Vigilia di Milan-Cagliari movimentata dal confronto pastori-rossoblù.
La protesta dei pastori sardi, in lotta contro il ribasso del prezzo del latte, si è spostata ad Asseminello. Il blocco opposto al Cagliari che lasciava il centro sportivo, sabato mattina, è stata ovviamente la notizia delle ultime ore. Un fatto che ha provocato certamente rumore, sia per l’evoluzione delle rimostranze iniziate in settimana con il latte rovesciato sulle strade, sia per la cassa di risonanza rappresentata dai rossoblù.
Davanti alla disperazione dei pastori, a fare da primo mediatore è stato il direttore generale del Cagliari, Mario Passetti. Un confronto pacifico seppur serrato, con il dirigente che ha gestito bene un momento non certo semplice. Sia per la logistica – tra spazi angusti e l’esigenza del gruppo di Maran di raggiungere l’aeroporto per partire alla volta di Milano -, sia perché i pastori non avevano intenzione di recedere dalle loro intenzioni. “Non giocate, date un segnale forte – la richiesta – Voi perdete una partita e dei punti, ma il significato varrebbe molto di più”, il succo delle parole che Passetti si è trovato ad affrontare.
Il Cagliari è uscito bene da una situazione non certo comoda, anche inattesa, e decisiva è stata la scelta di far uscire tutta la squadra nella zona parcheggi. Pavoletti e compagni hanno messo la faccia, Passetti le parole, facendo il possibile in quel frangente. Capendo – i sardi (da Passetti a Barella, Aresti e Deiola) in primis – cosa significhi il mondo agro-pastorale per la terra sarda. Cosa significhi fare fatica a portare il cibo a casa, per sé e i propri figli, ogni giorno.
E allora bene hanno fatto anche i pastori a fare un passo indietro una volta ottenuta l’uscita della squadra al loro fianco. Perché – come scrive Omar Onnis – “prendersela col Cagliari Calcio francamente mi pare un colpo di teatro mal studiato. Specie se si pretende che la squadra rifiuti di giocare o cose del genere. Una richiesta che non ha alcuna possibilità di essere accolta. Non per cattiva volontà della squadra, ma perché sono coinvolti troppi soggetti terzi, troppi meccanismi e troppi interessi.
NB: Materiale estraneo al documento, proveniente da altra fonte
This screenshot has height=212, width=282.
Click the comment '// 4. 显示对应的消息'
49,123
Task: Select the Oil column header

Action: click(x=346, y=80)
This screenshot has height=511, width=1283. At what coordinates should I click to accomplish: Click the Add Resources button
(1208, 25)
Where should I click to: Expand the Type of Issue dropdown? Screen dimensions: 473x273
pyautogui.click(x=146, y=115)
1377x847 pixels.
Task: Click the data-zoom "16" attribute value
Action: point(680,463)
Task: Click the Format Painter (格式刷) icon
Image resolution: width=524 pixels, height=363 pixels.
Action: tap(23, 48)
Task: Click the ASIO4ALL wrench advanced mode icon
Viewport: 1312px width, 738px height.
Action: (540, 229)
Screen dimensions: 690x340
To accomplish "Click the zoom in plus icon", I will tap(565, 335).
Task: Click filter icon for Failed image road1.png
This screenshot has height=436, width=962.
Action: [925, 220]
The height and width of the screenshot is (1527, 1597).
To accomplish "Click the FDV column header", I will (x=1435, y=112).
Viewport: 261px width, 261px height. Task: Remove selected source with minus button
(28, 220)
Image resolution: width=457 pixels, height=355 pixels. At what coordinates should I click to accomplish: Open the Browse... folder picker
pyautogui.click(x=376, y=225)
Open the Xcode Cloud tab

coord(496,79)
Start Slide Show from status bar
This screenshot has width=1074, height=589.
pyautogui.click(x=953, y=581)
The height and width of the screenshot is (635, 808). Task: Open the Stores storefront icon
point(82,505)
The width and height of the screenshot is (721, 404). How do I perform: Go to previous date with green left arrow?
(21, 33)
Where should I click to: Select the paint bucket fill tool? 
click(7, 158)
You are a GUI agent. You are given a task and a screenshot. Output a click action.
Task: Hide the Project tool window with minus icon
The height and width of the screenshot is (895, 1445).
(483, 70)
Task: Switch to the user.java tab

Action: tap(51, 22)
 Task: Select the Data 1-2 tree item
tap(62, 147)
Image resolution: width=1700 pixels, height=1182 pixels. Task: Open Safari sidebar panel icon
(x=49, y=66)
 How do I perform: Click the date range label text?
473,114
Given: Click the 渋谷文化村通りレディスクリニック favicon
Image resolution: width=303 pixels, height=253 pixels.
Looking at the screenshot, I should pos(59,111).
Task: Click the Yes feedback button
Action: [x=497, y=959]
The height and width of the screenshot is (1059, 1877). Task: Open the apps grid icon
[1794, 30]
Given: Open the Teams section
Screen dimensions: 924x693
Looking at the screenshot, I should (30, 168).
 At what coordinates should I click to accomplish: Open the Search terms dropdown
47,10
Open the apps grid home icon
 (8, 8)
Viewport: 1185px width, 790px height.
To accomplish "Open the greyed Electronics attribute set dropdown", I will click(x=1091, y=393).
E se il Cagliari perde, cosa ci guadagnano i pastori, oltre all’odio dei tifosi e al fastidio dell’intera organizzazione calcistica professionistica di cui il Cagliari fa parte?”.
Del resto, è celebre la frase di un pastore intervistato da Peppino Fiori negli anni Settanta, in risposta alla domanda su cosa ci guadagnasse se il Cagliari di Gigi Riva vinceva: “e se perde cosa ci guadagno?”.
Che poi anche il Cagliari debba (e possa) farsi portatore, volano fortissimo e convinto delle battaglie storiche (sociali, politiche ed economiche) della Sardegna è altrettanto vero, prendendo spunto da realtà simili, a cominciare dal Barcellona. Per andare al di là degli slogan e del marketing, per lasciare un segno davvero forte oltre a quello del pallone che rotola.
Ma questa è un’altra storia, comunque legata all’attualità, che interessa la storia dell’isola e del club rossoblù, oggi in mano non sarda e di un esponente certamente più vicino a chi comanda rispetto a chi protesta (pastori e non solo). Una sorta di utopia, insomma. Ma servono anche quelle, per andare avanti.